ACTIVITY - Please write out, exactly as they appear, the line containing "Click the panel" and every line after it to the end of the records, and nothing more.

EXTRACTED DATA -
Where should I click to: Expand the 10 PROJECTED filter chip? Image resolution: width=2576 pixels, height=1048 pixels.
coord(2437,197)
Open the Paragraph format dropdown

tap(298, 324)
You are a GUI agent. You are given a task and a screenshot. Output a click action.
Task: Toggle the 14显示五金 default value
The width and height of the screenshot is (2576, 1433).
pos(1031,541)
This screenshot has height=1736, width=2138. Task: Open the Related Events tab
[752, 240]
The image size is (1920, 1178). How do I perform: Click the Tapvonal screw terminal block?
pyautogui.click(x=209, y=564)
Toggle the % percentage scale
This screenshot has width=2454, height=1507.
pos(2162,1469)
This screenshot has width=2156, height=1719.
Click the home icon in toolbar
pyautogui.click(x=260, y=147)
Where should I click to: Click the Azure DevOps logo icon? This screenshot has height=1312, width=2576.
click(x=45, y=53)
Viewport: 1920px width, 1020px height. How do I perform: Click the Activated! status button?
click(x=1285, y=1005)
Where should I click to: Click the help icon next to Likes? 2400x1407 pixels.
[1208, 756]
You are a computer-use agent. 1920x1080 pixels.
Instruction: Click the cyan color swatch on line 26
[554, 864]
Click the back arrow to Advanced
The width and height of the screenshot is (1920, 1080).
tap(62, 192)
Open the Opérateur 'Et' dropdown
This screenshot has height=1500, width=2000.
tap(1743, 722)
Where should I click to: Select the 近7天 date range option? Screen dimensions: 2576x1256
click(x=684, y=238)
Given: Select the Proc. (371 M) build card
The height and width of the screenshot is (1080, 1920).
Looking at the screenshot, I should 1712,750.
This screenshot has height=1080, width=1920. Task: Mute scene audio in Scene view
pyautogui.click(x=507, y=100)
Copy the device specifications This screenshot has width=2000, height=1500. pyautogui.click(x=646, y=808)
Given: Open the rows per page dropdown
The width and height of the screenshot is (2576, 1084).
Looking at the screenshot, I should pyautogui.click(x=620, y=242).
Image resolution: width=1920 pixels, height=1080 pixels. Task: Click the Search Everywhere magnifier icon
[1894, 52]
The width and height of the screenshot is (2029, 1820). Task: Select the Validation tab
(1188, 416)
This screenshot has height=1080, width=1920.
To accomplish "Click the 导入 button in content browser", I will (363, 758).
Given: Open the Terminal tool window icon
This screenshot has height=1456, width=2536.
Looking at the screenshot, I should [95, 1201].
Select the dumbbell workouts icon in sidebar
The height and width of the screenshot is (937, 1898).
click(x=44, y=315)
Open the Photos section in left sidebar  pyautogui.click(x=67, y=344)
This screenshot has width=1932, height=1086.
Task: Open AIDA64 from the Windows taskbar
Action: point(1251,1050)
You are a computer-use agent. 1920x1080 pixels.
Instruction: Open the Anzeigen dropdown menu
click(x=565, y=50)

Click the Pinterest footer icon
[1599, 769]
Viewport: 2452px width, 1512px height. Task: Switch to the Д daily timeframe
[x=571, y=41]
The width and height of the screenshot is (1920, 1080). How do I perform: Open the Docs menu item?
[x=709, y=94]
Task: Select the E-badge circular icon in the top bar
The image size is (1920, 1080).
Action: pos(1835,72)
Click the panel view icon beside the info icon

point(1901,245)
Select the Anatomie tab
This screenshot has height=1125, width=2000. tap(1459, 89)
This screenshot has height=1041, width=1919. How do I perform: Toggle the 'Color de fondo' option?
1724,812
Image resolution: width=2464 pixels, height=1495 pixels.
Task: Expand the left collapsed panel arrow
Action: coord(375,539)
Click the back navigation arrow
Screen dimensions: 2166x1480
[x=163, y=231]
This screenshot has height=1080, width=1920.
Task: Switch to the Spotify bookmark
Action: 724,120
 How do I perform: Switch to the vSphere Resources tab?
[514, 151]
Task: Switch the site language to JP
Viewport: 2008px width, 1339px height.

OUTPUT -
Click the panel view icon beside the info icon

point(1901,245)
Select the Anatomie tab
This screenshot has height=1125, width=2000. tap(1459, 89)
This screenshot has height=1041, width=1919. How do I perform: Toggle the 'Color de fondo' option?
1724,812
Image resolution: width=2464 pixels, height=1495 pixels.
Task: Expand the left collapsed panel arrow
Action: coord(375,539)
Click the back navigation arrow
Screen dimensions: 2166x1480
[x=163, y=231]
This screenshot has height=1080, width=1920.
Task: Switch to the Spotify bookmark
Action: 724,120
 How do I perform: Switch to the vSphere Resources tab?
[514, 151]
Task: Switch the site language to JP
Viewport: 2008px width, 1339px height.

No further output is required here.